WHAT THE TASK ASKS:
The result should be the lines from the one holding "Close (146, 1364)" to the final line of the records, retyped exactly.

───── DATA PROVIDED

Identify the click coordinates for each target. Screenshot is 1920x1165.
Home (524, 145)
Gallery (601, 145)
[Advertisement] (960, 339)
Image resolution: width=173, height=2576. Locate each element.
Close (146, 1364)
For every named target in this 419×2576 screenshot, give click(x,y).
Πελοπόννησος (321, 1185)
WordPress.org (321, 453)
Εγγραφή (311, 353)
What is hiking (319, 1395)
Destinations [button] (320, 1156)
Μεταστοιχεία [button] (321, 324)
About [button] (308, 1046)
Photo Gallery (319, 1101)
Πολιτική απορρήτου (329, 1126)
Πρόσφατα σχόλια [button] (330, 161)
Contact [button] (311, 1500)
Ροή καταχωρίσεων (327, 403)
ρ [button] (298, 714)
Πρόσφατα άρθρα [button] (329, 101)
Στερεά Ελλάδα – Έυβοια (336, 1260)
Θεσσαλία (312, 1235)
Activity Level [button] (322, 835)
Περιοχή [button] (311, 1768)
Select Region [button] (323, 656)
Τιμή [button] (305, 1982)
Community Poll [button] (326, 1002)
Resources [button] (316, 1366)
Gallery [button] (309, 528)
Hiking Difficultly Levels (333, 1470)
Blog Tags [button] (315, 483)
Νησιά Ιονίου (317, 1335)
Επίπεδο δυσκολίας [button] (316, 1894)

──────────

WRITTEN RESPONSE:
Close (146, 1364)
For every named target in this 419×2576 screenshot, give click(x,y).
Πελοπόννησος (321, 1185)
WordPress.org (321, 453)
Εγγραφή (311, 353)
What is hiking (319, 1395)
Destinations [button] (320, 1156)
Μεταστοιχεία [button] (321, 324)
About [button] (308, 1046)
Photo Gallery (319, 1101)
Πολιτική απορρήτου (329, 1126)
Πρόσφατα σχόλια [button] (330, 161)
Contact [button] (311, 1500)
Ροή καταχωρίσεων (327, 403)
ρ [button] (298, 714)
Πρόσφατα άρθρα [button] (329, 101)
Στερεά Ελλάδα – Έυβοια (336, 1260)
Θεσσαλία (312, 1235)
Activity Level [button] (322, 835)
Περιοχή [button] (311, 1768)
Select Region [button] (323, 656)
Τιμή [button] (305, 1982)
Community Poll [button] (326, 1002)
Resources [button] (316, 1366)
Gallery [button] (309, 528)
Hiking Difficultly Levels (333, 1470)
Blog Tags [button] (315, 483)
Νησιά Ιονίου (317, 1335)
Επίπεδο δυσκολίας [button] (316, 1894)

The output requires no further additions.